For each time and state, keep only the probability of the best path ending there. This works because of the first-order Markov property.

Trellis Variables

δj(t) = max1≤i≤N [δi(t-1) aij bj(Ot)]

δj(t) is the probability of the best path that ends in state sj at time t.

ψj(t) = argmax1≤i≤N [δi(t-1) aij bj(Ot)]

ψj(t) stores the backpointer: which previous state gave that optimum.

Algorithm

1. Initialise first column from start probabilities and first emissions.
2. Recurrence fill the trellis left to right using δ and ψ.
3. Terminate by choosing the best final state.
4. Backtrace through ψ to recover the best hidden path.

Complexity

For a first-order HMM, Viterbi runs in O(N^2 T), a huge improvement over brute force.

Metrics Cheat Sheet

Accuracy

Accuracy = correct / total

Good when classes are balanced and all errors matter roughly equally.

Precision and Recall

Useful when one class is the real focus, or class balance is skewed.

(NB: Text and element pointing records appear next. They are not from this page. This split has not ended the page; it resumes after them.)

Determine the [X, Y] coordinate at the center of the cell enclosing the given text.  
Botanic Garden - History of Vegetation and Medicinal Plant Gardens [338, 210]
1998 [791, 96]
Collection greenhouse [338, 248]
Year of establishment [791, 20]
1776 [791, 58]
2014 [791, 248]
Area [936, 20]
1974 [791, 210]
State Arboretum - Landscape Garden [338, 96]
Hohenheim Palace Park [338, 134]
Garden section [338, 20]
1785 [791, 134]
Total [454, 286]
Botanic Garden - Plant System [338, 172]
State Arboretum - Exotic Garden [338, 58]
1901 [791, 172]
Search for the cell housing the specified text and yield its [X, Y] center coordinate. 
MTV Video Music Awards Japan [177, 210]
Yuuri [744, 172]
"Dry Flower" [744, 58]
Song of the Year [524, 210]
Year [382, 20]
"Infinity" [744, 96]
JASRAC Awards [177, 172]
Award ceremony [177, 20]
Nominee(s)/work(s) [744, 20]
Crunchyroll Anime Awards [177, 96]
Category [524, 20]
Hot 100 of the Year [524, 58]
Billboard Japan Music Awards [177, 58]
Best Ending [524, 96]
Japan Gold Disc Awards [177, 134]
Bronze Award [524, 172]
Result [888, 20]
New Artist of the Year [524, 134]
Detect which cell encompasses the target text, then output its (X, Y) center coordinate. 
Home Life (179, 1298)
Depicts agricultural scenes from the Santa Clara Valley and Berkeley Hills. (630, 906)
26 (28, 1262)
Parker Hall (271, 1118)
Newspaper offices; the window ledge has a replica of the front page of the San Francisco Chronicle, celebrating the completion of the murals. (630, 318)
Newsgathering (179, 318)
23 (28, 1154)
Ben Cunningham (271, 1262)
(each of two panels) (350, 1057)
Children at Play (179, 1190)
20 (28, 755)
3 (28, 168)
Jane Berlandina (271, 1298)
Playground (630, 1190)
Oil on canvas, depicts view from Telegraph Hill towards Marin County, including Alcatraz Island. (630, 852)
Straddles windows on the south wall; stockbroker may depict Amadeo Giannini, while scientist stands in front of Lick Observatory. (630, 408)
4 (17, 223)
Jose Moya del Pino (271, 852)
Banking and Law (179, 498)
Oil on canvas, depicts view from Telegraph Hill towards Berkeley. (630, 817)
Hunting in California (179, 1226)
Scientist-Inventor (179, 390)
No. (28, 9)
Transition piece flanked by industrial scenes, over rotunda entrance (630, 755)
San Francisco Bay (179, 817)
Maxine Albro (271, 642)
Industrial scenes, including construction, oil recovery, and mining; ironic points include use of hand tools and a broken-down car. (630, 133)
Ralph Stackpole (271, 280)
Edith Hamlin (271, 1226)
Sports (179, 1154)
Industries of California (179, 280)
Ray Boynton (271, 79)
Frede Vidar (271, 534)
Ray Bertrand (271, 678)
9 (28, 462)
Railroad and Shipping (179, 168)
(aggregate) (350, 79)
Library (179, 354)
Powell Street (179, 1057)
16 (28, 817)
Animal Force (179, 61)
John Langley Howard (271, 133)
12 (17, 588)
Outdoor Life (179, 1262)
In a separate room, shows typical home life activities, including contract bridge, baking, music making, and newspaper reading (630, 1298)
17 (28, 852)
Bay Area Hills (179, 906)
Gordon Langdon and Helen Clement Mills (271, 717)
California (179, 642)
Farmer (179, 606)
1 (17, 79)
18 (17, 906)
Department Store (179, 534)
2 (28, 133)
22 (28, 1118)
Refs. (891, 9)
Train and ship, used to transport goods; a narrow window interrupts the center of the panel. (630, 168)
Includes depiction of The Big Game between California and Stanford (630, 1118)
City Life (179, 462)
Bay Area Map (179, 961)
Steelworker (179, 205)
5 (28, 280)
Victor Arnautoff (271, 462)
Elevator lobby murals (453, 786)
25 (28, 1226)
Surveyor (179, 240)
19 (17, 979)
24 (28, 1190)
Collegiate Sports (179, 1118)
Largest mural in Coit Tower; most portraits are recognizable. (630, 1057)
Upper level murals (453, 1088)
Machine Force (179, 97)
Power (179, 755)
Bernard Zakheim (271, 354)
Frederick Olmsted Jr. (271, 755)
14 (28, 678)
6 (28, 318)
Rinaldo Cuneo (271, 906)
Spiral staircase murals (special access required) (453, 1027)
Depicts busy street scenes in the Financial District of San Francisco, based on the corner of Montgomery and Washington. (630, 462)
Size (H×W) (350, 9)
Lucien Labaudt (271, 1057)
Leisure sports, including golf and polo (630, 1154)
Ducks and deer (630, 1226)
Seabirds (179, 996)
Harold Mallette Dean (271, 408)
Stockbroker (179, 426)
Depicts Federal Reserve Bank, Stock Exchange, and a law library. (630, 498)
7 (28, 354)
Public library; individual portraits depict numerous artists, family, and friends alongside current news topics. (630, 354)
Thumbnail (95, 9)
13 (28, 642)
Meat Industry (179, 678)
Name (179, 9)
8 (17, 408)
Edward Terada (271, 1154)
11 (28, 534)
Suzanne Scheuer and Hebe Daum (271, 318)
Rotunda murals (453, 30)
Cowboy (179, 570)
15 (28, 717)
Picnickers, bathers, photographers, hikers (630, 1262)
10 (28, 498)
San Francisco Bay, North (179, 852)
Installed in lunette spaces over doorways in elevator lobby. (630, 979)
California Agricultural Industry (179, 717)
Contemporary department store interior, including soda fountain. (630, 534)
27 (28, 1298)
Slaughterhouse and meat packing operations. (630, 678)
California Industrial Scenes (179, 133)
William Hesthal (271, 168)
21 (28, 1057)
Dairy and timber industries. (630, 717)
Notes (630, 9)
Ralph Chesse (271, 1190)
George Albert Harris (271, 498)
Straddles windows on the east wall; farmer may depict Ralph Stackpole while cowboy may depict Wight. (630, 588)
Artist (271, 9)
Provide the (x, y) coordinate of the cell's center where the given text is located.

Precision = TP / (TP + FP)
Recall    = TP / (TP + FN)
F1        = 2PR / (P + R)

In the HMM dice task, the lectures emphasise measuring these for the interesting class L rather than relying only on accuracy.

When To Prefer What

What To Say In Answers

For classification questions

• Define features, classes, and the independence assumption explicitly.
• State why smoothing is needed using Zipf and Heaps, not just “because unseen words exist”.
• Separate training, validation, and test roles clearly.
• Never equate higher score with proven superiority unless significance is addressed.

For network questions

• Distinguish degree from centrality.
• Explain that betweenness counts shortest-path dependence, not generic “importance”.
• For diameter on unweighted graphs, mention BFS-based shortest paths.
• For community splitting, connect edge betweenness to sparse inter-cluster links.

For HMM questions

• State the two assumptions: first-order transitions and output independence.
• Distinguish hidden states from observations.
• Say exactly what A and B represent.
• For Viterbi, mention trellis, recurrence, backpointers, and O(N^2 T) complexity.